Exercise directions —
Set down the records exactly, and omit any image found in them.

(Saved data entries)
··········
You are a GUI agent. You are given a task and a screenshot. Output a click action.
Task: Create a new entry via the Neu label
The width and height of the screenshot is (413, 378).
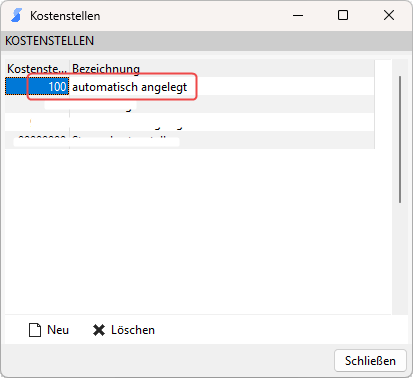click(x=58, y=330)
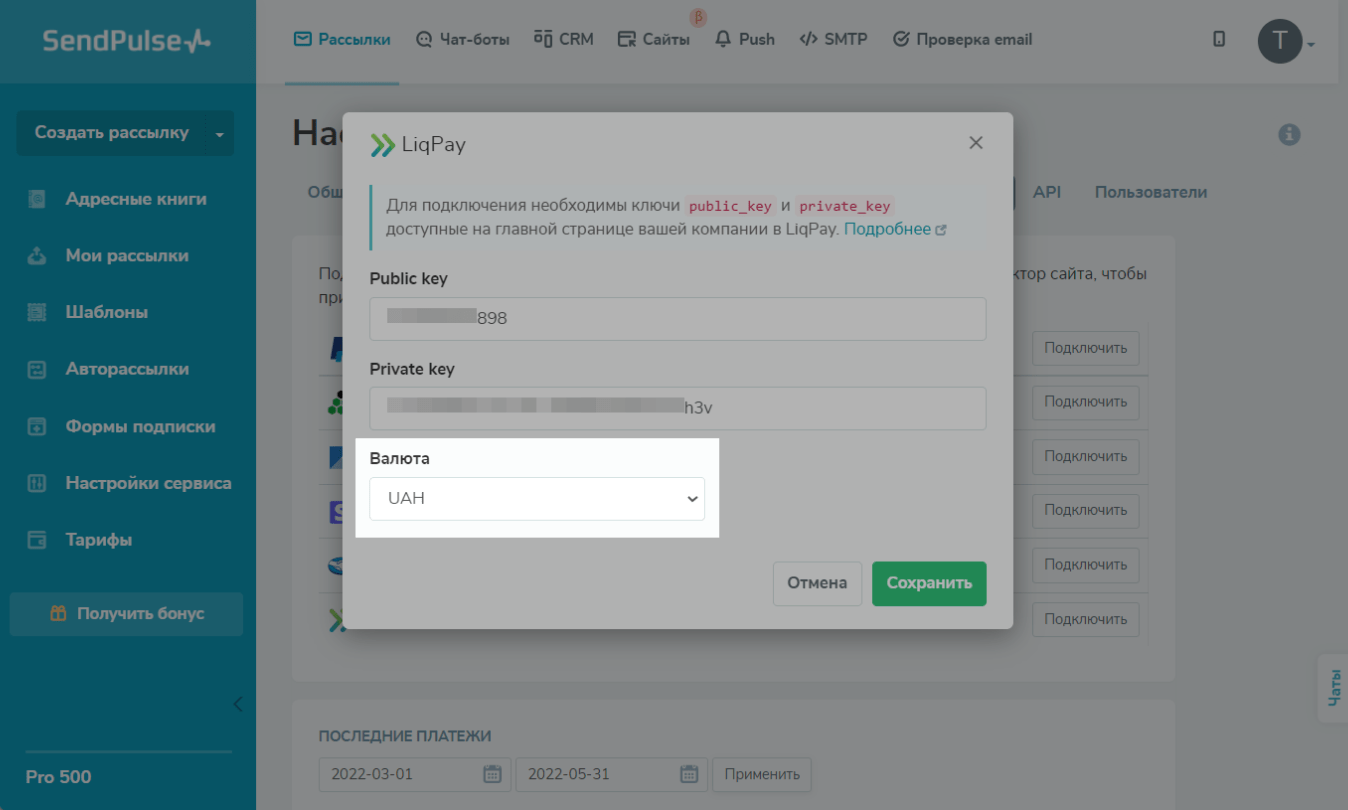Switch to the Чат-боты section

(462, 40)
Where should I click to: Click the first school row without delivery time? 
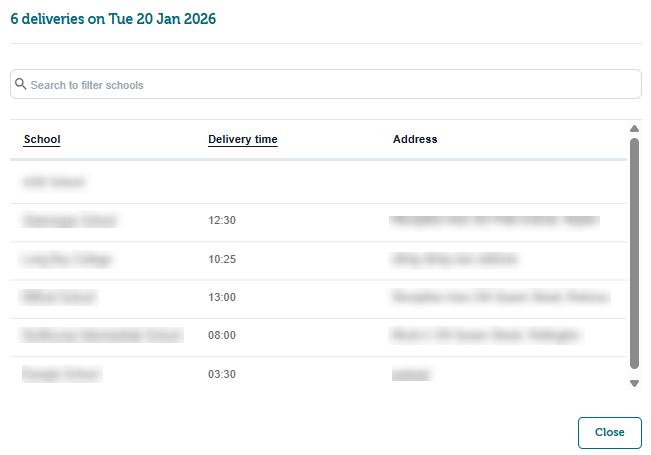pos(54,183)
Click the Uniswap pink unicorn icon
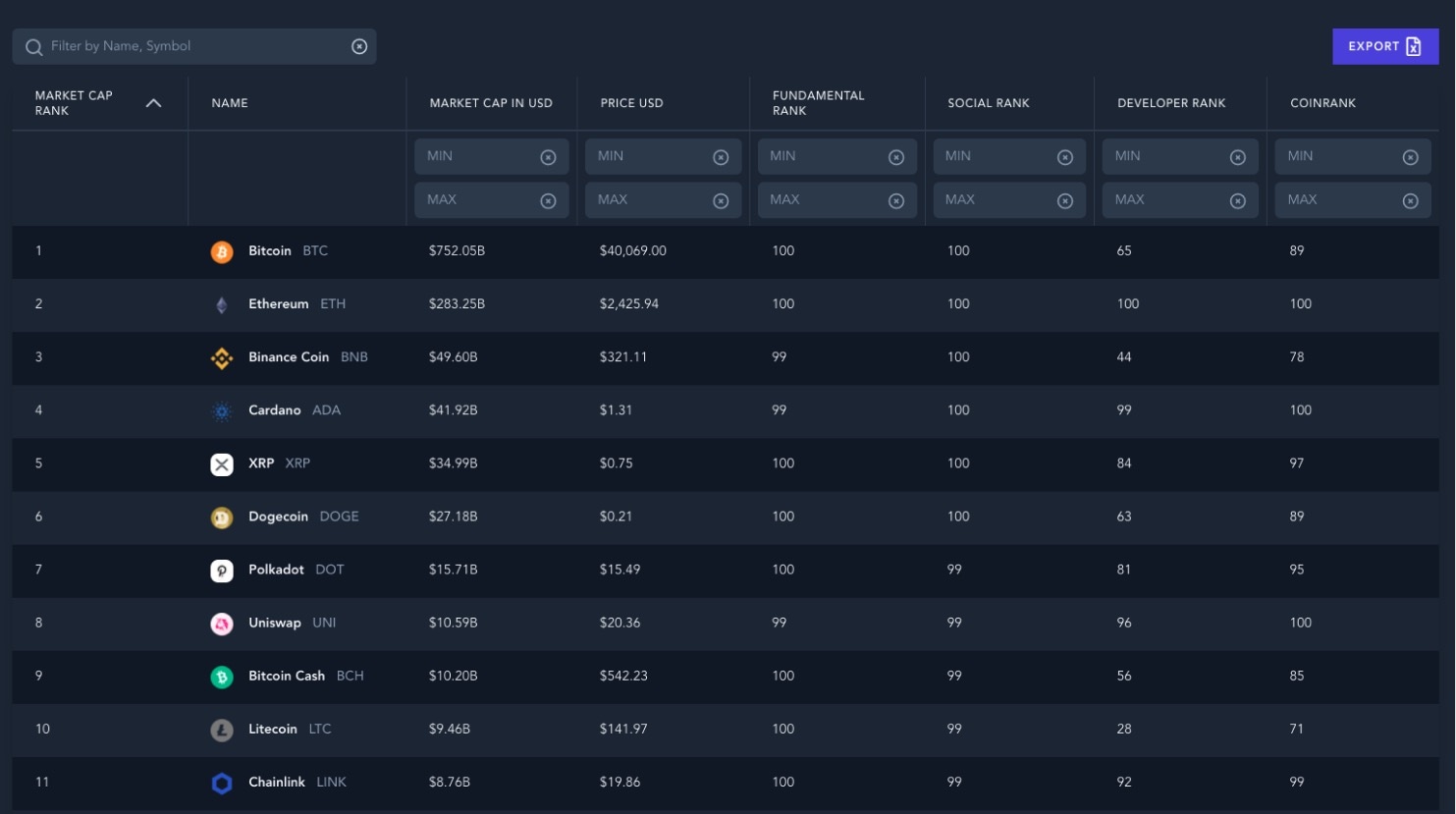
··········
Answer section —
You are a GUI agent. You are given a task and a screenshot. Output a click action.
Task: Create a new entry via the Neu label
The width and height of the screenshot is (413, 378).
click(x=58, y=330)
Switch to the Чат-боты section

(462, 40)
Where should I click to: Click the first school row without delivery time? 
pos(54,183)
Click the Uniswap pink unicorn icon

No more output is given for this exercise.